▶ **JOBS**
[a] Translate this sentence from the mountain biking forum thread into Spanish: "They also allow you to run a lower pressure giving you a better contact patch."
[b] Rewrite all the records below with every "pixels" replaced by "px", keeping everything else unchanged, and omit the pictures from your answer.

▶ **EXTRACTED TEXT**
┄┄┄┄┄┄
Is this available in English?


Good tips.


----------



## Rock_Garden (Jan 30, 2011)

marpilli is on the money, great advice there

I'd add that if you're looking to get an extra bit of power when you're already tapped out (like trying to pop it over a ledge or something on an already steep climb) try standing, but standing off towards the back of the saddle. Only pick up like an inch off the saddle. Your quads will be burning but you'll put more power down and lighten up the front wheel to get it up over an obstacle.


----------



## Eckstream1 (Jul 27, 2011)

Get rid of those Crossmarks... 
They are great for road riding or rail trails (smooth & flat)....

That was the first thing to go on my newest bike... After one ride I swapped em for a set of Forte Pisgahs from Performance Bike.

The Fortes roll a bit slower... But they make up for it in higher volume and better traction!
They also allow you to run a lower pressure giving you a better contact patch.


----------



## akiracornell (Jan 16, 2012)

im only 6 month mountin biker but have hundreds of miles under my belt already and have tryed different techniques based on suggestions of a few others, one of which trained with the us olympic cycling coach when he was younger.
┄┄┄┄┄┄
▶ **SUPPLIED MATERIAL**

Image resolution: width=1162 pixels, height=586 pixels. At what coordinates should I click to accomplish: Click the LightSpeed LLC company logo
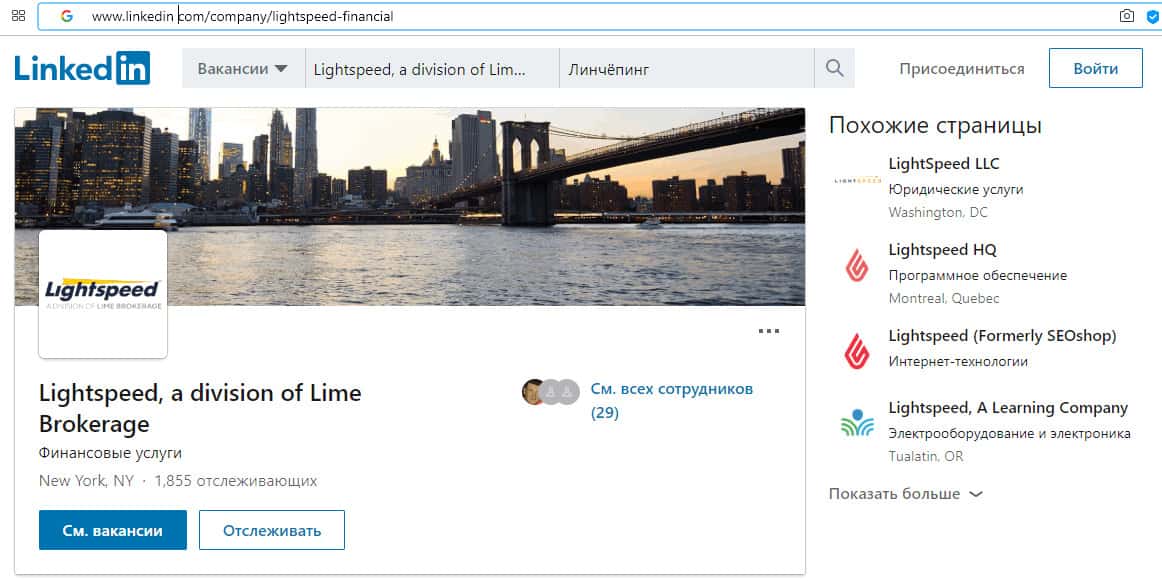[x=857, y=181]
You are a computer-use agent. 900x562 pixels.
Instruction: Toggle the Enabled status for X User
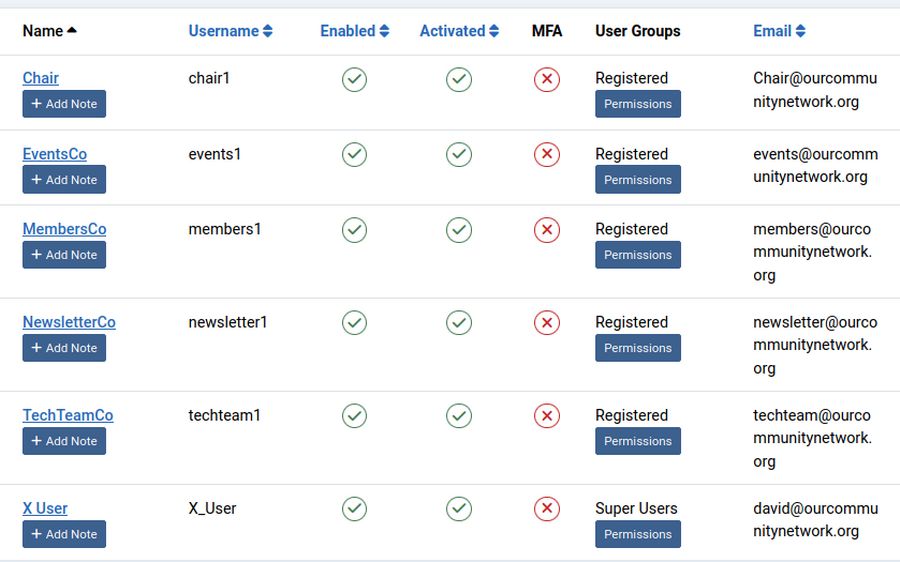click(354, 508)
┄┄┄┄┄┄
▶ **SOLVED PROBLEMS**
[a] También te permiten usar una presión más baja, lo que te da una mejor superficie de contacto.

[b]
Image resolution: width=1162 px, height=586 px. At what coordinates should I click to accomplish: Click the LightSpeed LLC company logo
[x=857, y=181]
You are a computer-use agent. 900x562 px.
Instruction: Toggle the Enabled status for X User
click(354, 508)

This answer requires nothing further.